_YOUR GOAL_
Copy out the material from the line that has "This screenshot has height=952, width=1279." through the line that has "point(84,252)", swapping "Previous button" for "Back button" and leaving everything else the same.

_EXERCISE INPUT_

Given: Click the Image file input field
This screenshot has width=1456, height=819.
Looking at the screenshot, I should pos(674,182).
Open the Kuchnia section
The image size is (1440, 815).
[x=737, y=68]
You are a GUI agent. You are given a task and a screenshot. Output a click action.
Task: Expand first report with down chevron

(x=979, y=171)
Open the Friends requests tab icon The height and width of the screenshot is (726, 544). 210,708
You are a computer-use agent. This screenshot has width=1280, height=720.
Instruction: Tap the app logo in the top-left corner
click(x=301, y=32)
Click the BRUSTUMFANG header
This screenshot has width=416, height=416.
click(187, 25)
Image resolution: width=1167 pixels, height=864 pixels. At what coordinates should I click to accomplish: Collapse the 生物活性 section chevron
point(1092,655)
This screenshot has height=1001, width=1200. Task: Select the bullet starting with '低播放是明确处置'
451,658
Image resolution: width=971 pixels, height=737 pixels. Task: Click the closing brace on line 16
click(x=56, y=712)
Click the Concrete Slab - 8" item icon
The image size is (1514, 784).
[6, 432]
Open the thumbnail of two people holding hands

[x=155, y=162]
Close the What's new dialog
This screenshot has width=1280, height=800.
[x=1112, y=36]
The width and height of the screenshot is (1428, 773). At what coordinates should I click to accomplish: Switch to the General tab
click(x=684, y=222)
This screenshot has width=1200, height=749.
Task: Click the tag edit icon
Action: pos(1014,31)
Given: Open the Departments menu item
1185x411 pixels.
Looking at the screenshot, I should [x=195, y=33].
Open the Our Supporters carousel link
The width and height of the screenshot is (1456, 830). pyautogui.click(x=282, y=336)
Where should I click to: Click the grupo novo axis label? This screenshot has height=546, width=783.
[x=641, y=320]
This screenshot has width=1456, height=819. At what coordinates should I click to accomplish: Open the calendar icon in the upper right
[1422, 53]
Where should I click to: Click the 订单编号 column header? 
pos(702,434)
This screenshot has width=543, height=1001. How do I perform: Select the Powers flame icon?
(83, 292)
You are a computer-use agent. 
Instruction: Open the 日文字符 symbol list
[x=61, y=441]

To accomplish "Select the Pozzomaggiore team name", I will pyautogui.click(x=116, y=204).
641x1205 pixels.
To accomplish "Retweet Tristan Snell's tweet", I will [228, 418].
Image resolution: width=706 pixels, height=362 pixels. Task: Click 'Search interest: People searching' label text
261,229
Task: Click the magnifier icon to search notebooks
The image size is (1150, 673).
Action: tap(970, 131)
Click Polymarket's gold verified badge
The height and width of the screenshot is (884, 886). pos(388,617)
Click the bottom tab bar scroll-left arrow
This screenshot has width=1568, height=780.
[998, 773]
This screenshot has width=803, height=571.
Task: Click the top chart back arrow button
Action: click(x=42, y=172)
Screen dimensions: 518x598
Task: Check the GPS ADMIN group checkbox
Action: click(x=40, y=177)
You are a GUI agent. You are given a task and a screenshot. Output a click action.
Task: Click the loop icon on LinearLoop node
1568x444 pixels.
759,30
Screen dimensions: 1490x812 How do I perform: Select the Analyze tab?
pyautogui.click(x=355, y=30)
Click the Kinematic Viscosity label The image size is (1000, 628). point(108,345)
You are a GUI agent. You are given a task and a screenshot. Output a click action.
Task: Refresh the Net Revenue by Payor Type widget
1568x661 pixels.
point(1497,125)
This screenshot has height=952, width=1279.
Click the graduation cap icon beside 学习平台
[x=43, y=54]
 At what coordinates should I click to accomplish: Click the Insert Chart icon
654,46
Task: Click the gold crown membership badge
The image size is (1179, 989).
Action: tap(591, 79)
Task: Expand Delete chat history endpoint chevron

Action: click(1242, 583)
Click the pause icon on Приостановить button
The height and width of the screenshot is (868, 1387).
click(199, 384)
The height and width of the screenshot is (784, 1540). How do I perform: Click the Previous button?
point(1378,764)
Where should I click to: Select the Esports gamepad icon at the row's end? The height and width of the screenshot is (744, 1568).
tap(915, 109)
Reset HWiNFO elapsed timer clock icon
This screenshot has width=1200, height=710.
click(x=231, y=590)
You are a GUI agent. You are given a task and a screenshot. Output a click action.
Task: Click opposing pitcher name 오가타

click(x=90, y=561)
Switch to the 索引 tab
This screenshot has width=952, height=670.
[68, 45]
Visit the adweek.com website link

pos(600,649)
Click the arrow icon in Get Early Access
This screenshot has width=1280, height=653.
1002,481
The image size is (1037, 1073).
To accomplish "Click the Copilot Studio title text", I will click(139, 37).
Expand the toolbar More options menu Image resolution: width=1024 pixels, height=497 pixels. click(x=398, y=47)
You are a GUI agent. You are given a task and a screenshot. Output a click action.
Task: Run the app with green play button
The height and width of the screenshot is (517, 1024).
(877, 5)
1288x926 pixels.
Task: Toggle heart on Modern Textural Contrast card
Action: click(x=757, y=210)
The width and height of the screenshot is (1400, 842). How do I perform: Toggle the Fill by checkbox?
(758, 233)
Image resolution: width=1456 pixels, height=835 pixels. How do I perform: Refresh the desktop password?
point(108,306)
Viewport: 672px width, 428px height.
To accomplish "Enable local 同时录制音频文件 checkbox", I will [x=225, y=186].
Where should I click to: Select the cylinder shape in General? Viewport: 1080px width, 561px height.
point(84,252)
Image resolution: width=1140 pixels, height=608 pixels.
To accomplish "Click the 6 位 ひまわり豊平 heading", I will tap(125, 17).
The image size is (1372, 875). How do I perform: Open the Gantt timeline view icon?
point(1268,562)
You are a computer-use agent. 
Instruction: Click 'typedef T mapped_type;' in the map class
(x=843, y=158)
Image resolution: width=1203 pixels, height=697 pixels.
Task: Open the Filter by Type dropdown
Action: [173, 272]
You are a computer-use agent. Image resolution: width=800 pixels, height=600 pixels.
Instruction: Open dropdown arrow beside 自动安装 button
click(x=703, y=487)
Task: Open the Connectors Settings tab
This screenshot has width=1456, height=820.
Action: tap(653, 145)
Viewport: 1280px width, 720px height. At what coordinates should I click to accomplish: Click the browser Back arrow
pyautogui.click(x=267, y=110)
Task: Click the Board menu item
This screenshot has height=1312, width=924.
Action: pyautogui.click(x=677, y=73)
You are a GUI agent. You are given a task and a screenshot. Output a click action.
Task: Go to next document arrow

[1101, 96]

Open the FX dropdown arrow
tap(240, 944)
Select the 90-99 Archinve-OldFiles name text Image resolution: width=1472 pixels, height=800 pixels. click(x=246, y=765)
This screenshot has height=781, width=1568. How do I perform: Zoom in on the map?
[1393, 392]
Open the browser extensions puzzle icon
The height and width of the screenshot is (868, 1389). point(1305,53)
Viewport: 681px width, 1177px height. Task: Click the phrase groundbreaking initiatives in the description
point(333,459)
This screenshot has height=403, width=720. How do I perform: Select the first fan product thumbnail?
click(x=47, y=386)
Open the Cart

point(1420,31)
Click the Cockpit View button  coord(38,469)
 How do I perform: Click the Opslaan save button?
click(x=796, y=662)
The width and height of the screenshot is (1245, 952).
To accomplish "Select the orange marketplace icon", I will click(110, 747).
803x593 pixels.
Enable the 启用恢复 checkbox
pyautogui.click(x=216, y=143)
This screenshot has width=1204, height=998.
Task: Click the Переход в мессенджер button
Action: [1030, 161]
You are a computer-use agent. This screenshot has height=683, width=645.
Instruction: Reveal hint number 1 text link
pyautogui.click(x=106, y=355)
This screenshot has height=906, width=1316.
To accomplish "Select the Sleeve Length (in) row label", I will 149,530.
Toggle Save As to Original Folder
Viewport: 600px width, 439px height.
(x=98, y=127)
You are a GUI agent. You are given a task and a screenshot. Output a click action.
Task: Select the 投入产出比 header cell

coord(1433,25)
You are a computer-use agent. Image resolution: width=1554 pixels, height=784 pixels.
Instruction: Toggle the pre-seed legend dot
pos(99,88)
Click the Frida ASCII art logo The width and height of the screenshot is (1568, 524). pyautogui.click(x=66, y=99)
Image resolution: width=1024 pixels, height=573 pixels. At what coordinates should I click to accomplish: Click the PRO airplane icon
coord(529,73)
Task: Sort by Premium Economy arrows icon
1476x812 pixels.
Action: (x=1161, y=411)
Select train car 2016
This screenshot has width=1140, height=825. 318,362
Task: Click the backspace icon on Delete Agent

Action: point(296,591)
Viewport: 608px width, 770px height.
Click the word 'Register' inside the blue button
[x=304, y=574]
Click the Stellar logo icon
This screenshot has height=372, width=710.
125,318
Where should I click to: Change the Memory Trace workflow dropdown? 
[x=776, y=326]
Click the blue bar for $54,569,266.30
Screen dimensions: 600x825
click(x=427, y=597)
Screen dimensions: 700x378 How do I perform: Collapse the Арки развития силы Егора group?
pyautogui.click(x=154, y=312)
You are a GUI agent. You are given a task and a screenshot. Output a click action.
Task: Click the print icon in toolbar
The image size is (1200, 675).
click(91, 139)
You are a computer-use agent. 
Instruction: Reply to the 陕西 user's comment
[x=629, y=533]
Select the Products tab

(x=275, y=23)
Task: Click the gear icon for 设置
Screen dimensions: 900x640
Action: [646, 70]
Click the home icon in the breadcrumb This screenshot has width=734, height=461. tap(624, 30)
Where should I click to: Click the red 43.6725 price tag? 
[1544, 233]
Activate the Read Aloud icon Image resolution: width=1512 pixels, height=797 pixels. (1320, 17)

_FULL OUTPUT_
This screenshot has height=952, width=1279.
Click the graduation cap icon beside 学习平台
[x=43, y=54]
 At what coordinates should I click to accomplish: Click the Insert Chart icon
654,46
Task: Click the gold crown membership badge
The image size is (1179, 989).
Action: tap(591, 79)
Task: Expand Delete chat history endpoint chevron

Action: click(1242, 583)
Click the pause icon on Приостановить button
The height and width of the screenshot is (868, 1387).
click(199, 384)
The height and width of the screenshot is (784, 1540). How do I perform: Click the Back button?
point(1378,764)
Where should I click to: Select the Esports gamepad icon at the row's end? The height and width of the screenshot is (744, 1568).
tap(915, 109)
Reset HWiNFO elapsed timer clock icon
This screenshot has width=1200, height=710.
click(x=231, y=590)
You are a GUI agent. You are given a task and a screenshot. Output a click action.
Task: Click opposing pitcher name 오가타

click(x=90, y=561)
Switch to the 索引 tab
This screenshot has width=952, height=670.
[68, 45]
Visit the adweek.com website link

pos(600,649)
Click the arrow icon in Get Early Access
This screenshot has width=1280, height=653.
1002,481
The image size is (1037, 1073).
To accomplish "Click the Copilot Studio title text", I will click(139, 37).
Expand the toolbar More options menu Image resolution: width=1024 pixels, height=497 pixels. click(x=398, y=47)
You are a GUI agent. You are given a task and a screenshot. Output a click action.
Task: Run the app with green play button
The height and width of the screenshot is (517, 1024).
(877, 5)
1288x926 pixels.
Task: Toggle heart on Modern Textural Contrast card
Action: click(x=757, y=210)
The width and height of the screenshot is (1400, 842). How do I perform: Toggle the Fill by checkbox?
(758, 233)
Image resolution: width=1456 pixels, height=835 pixels. How do I perform: Refresh the desktop password?
point(108,306)
Viewport: 672px width, 428px height.
To accomplish "Enable local 同时录制音频文件 checkbox", I will [x=225, y=186].
Where should I click to: Select the cylinder shape in General? Viewport: 1080px width, 561px height.
point(84,252)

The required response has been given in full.